Activity
Transcribe exactly, and only, the lines from the one containing "Where should I" through the end of the entries below, leaving the pictures out.

(Source records)
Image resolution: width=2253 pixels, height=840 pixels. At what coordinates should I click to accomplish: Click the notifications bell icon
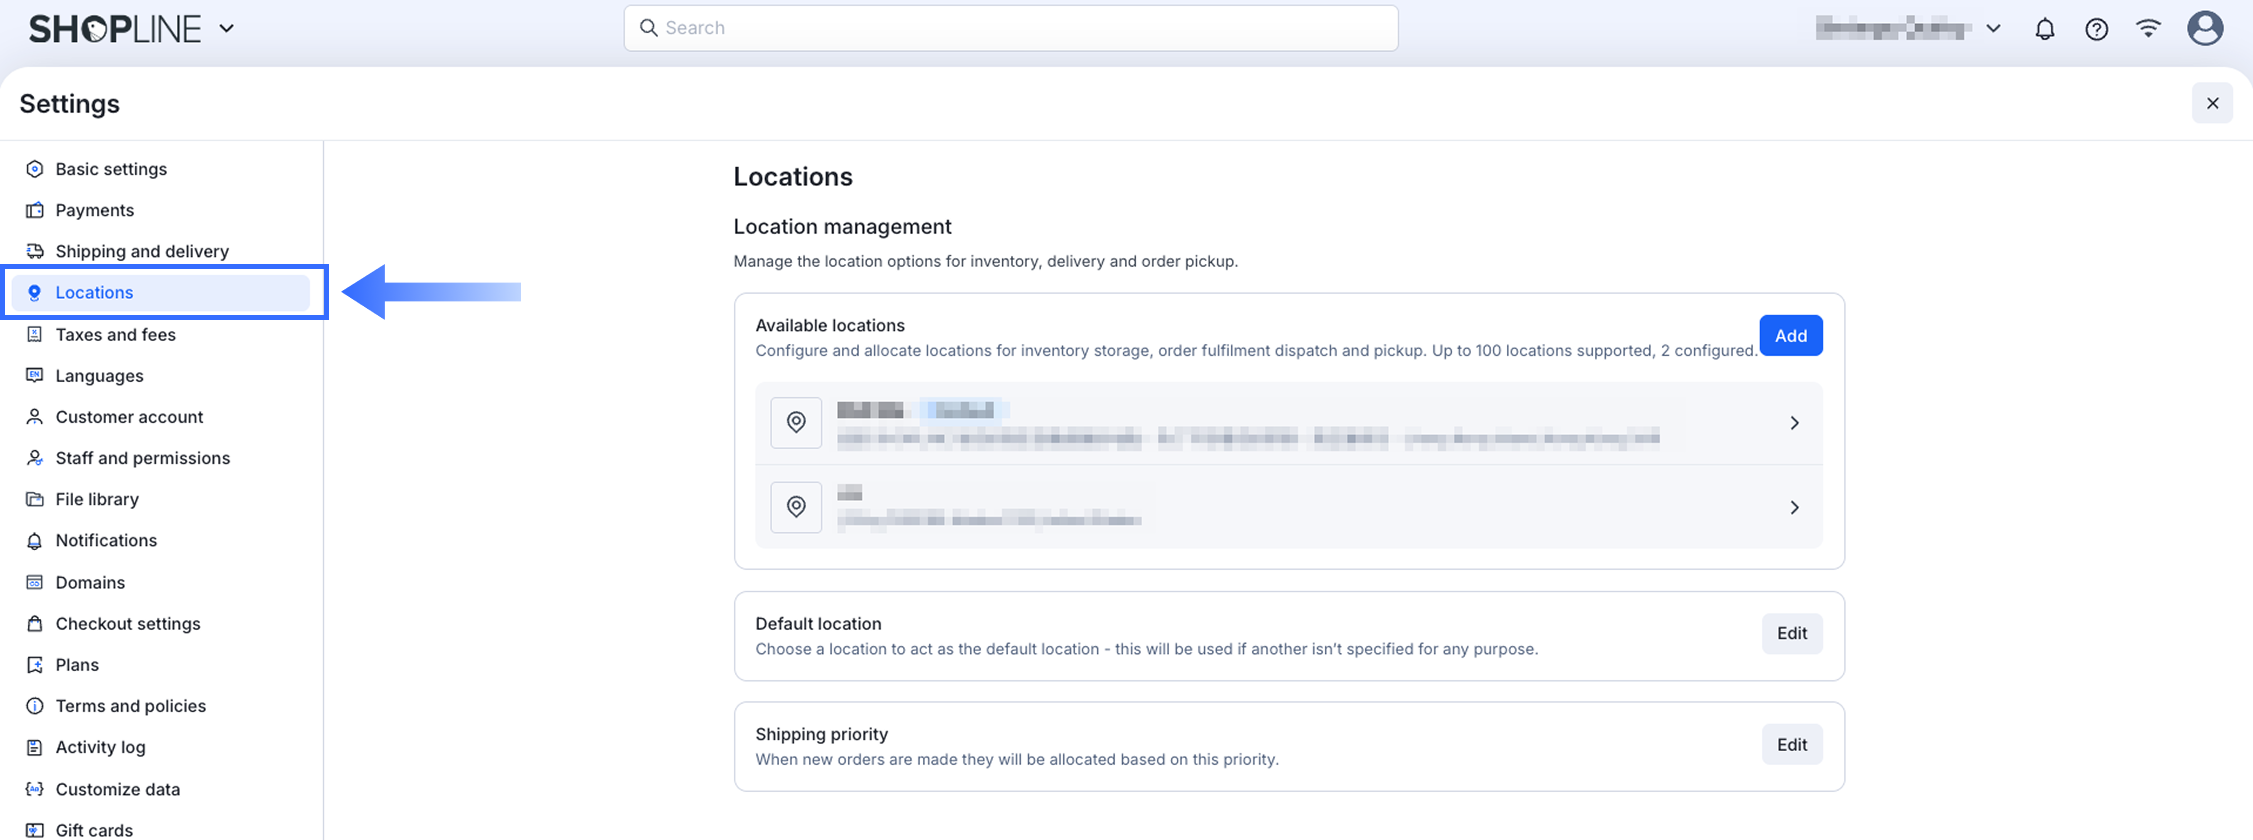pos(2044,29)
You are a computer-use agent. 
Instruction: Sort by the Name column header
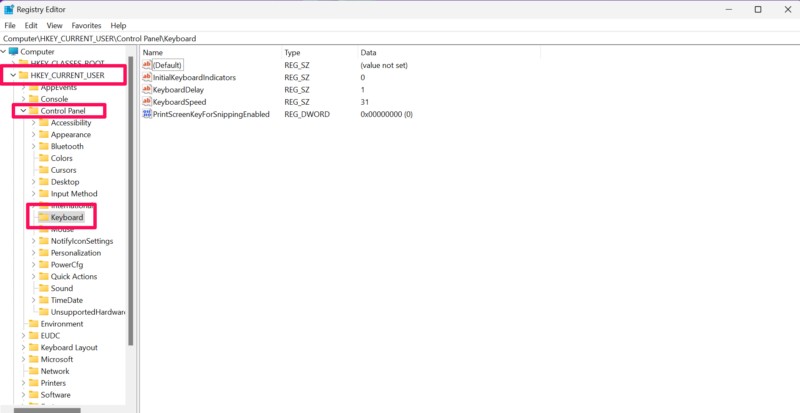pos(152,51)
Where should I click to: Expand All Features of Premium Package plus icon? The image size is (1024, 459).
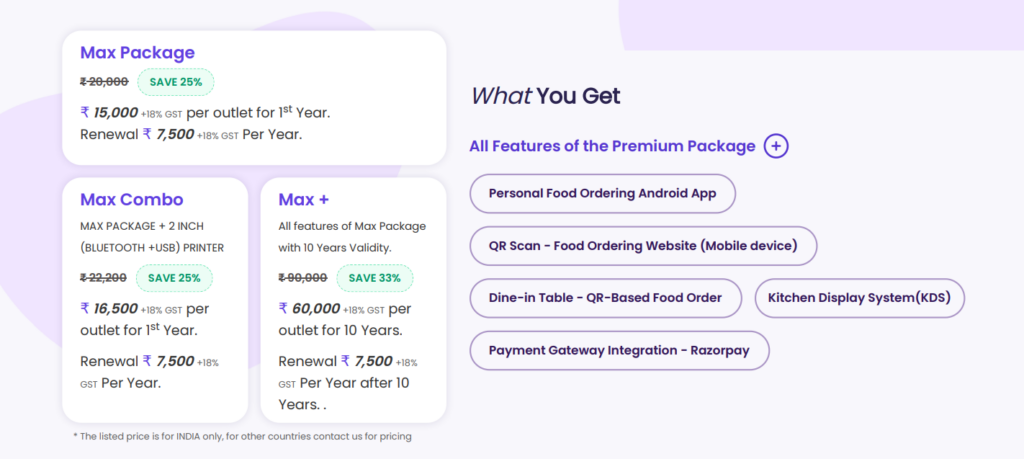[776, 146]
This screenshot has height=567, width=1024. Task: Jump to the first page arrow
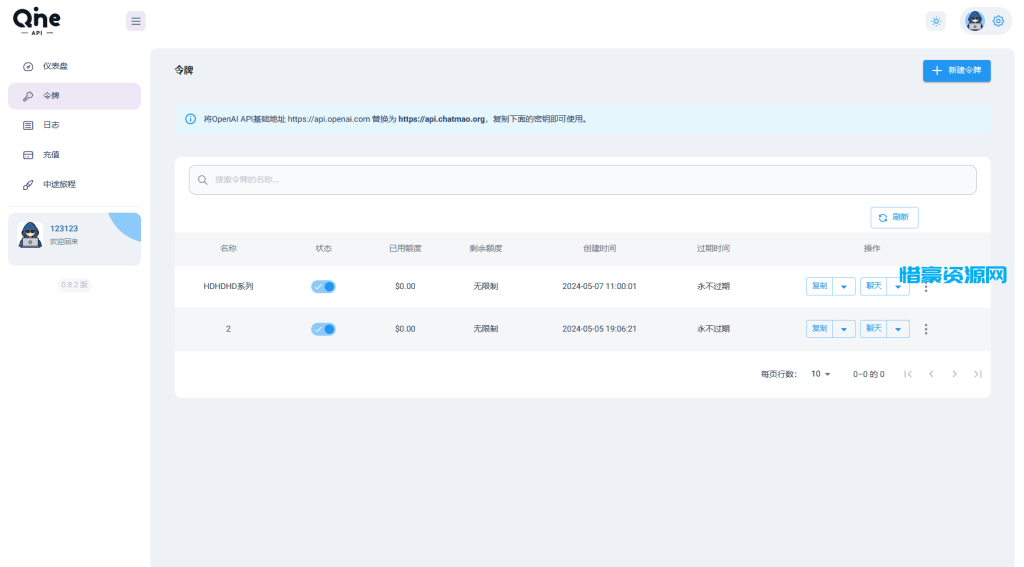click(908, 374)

Result
Where should I click to: Expand All Features of Premium Package plus icon? The image size is (1024, 459).
[776, 146]
This screenshot has height=567, width=1024. Task: Jump to the first page arrow
click(908, 374)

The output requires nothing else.